Mitchell threw for 2,932 yards and 30 touchdowns and ran for 1,058 and 15 more scores in Bosco's high-octane zone-read attack.
Uiagalelei threw for more than 4,000 yards and 35 touchdowns on the Bosco freshman team last season, including wins over Bishop Gorman (Las Vegas) and Centennial (Corona, Calif.).
"He pretty much dominated frosh games," Negro said.
Those games were on Thursday and he suited up for the Braves on Friday but didn't take any snaps.
He definitely will this season and be a significant contributor, Negro said.
But Mitchell is clearly still the starter.
"Our stance as coaches has always been whoever is in position to help us win will play. Re-al is our guy. He's proven what he can do. But there will definitely be moments for D.J. to play," Negro said.
Uiagalelei comes from a football family. His uncle Iona Uiagalelei is associate head coach at Mt. San Antonio Junior College in nearby Walnut. He was too big to play as an eighth grader in youth leagues, according to Negro, before arriving at Bosco at more than 240 pounds.
He's also a promising baseball product. Uiagalelei was clocked at 86 miles per hour two years ago. He belted seven homers last year on the freshman squad — and MLB scouts attended some of his games.
"He's grown in height a little, slimmed down definitely and is athletic enough to run the zone read," said Negro, comparing him in size and athleticism to former Bosco quarterback and Heisman candidate Josh Rosen. "He gives us a much different look than Re-al but both are very capable of running the offense. It's a great combination to have fortunately."
More fortunate is how Mitchell and Uiagalelei get along, according to Negro.
"Re-al has been a great mentor to D.J.," Negro said. "D.J. is very laid back and has a great personality. All the kids love him. Re-al and D.J. feed off of each other.
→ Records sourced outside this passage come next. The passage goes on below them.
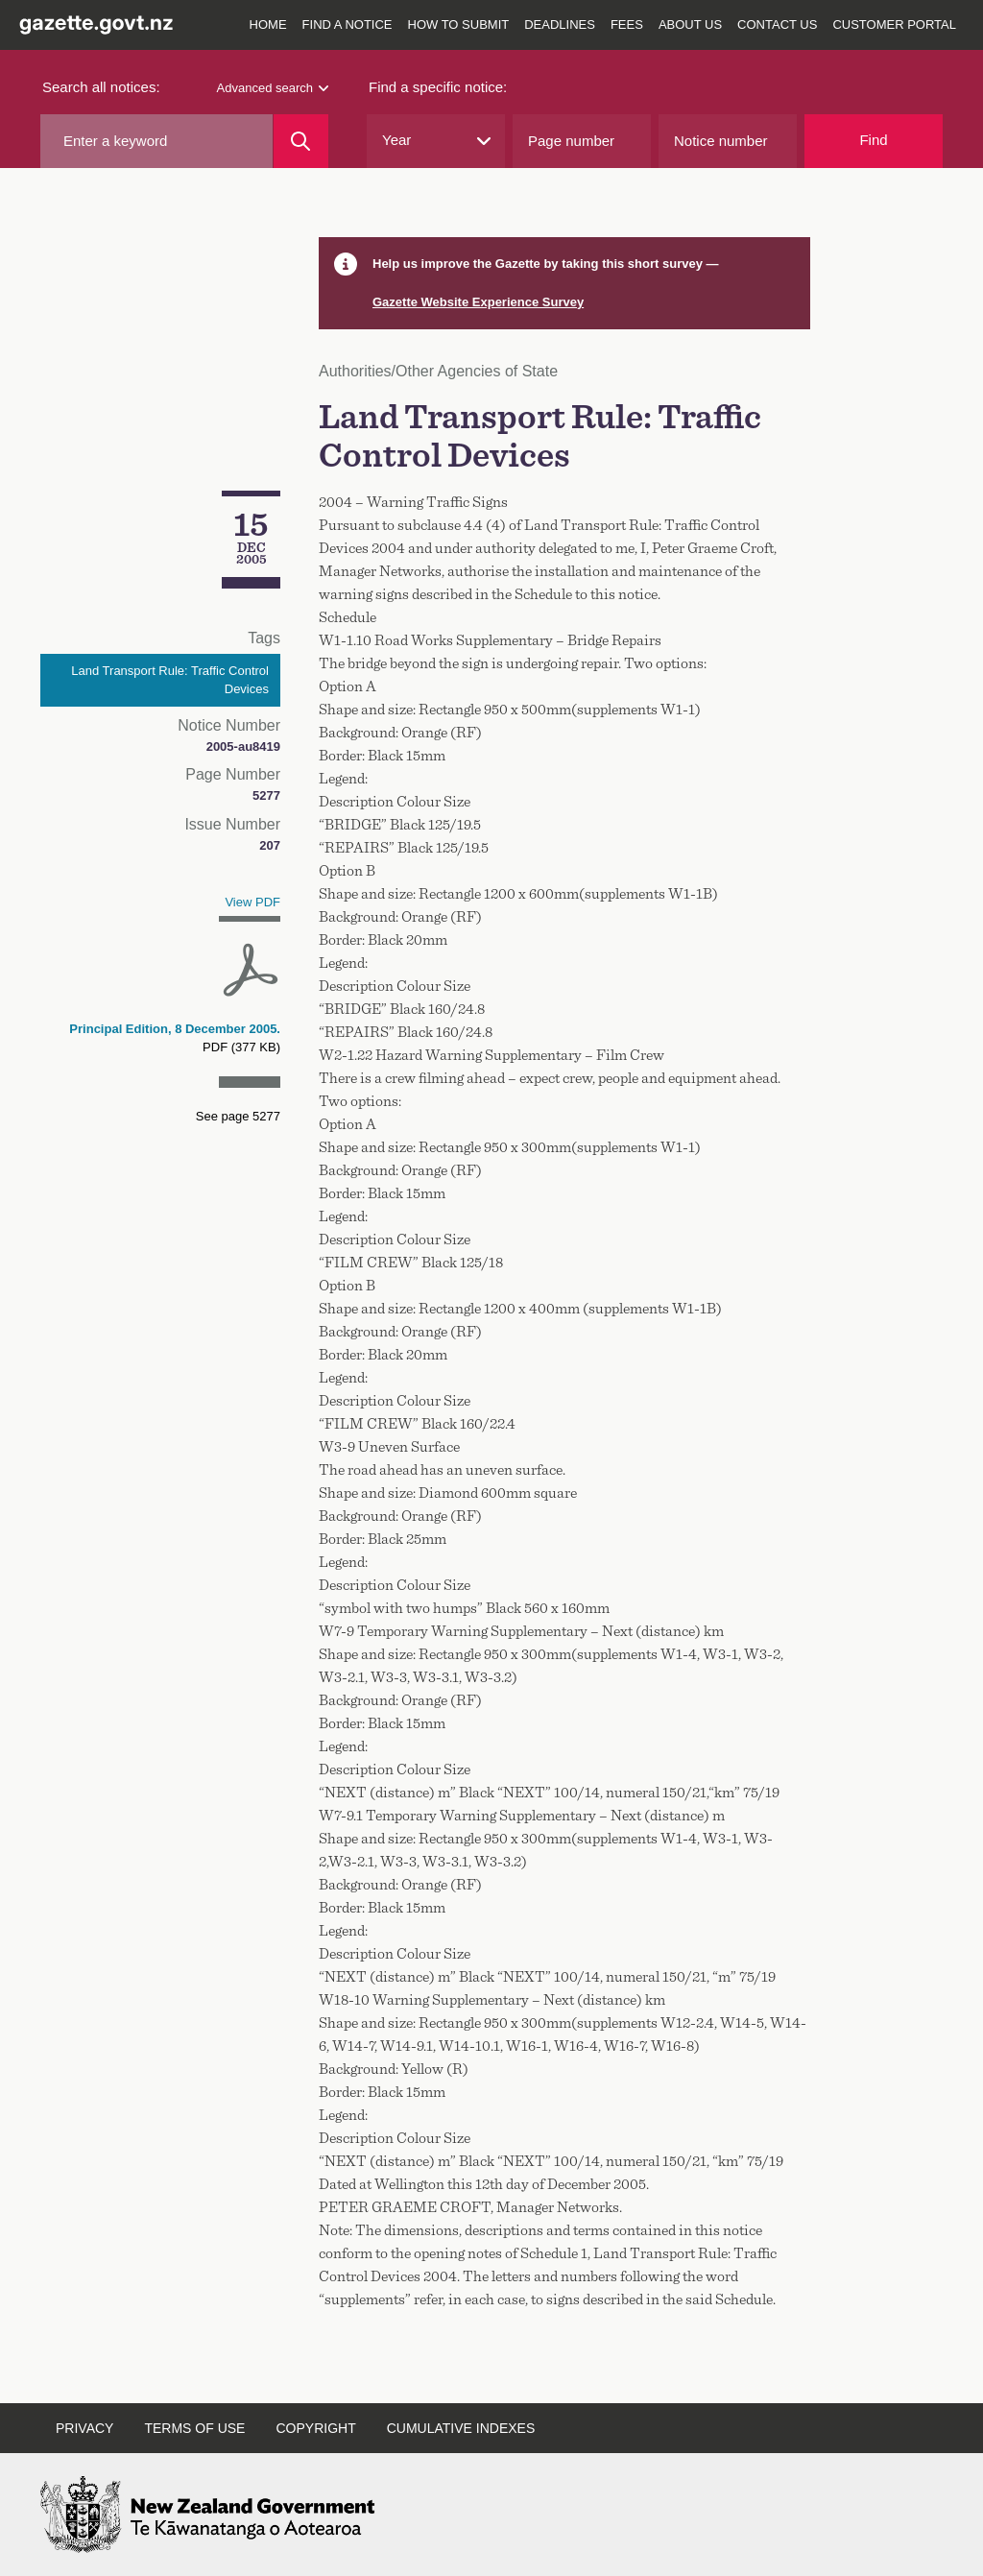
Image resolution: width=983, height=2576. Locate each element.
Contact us (777, 24)
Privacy (84, 2428)
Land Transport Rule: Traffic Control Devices (170, 680)
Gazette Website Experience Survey (478, 302)
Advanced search (272, 88)
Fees (627, 24)
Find (873, 140)
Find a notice (347, 24)
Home (268, 24)
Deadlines (559, 24)
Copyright (315, 2428)
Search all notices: (101, 87)
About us (690, 24)
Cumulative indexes (461, 2428)
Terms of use (194, 2428)
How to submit (459, 24)
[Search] (301, 141)
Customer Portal (894, 24)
At some point there will definitely be a passing of the torch."
With another challenging schedule, including a season-opener at St. Thomas Aquinas (Fort Lauderdale, Fla.)
, the Braves will likely need both talents throughout the season.
In the meantime, Uiagalelei, who also played varsity basketball and baseball as a freshman, is gaining attention online and from colleges. He received his first college offer from Oregon State as an eighth-grader. In addition to USC and Alabama, he has offers from Utah, San Jose State, Oregon, Fresno State, Brigham Young, Arizona State and UCLA.
He already gets peppered with questions about his college plans even though he hasn't taken a varsity high school snap. Negro said Uiagalelei always stays humble, humorous and loyal with his replies.
"He tells them he's playing for his uncle at Mt. Sac," Negro said.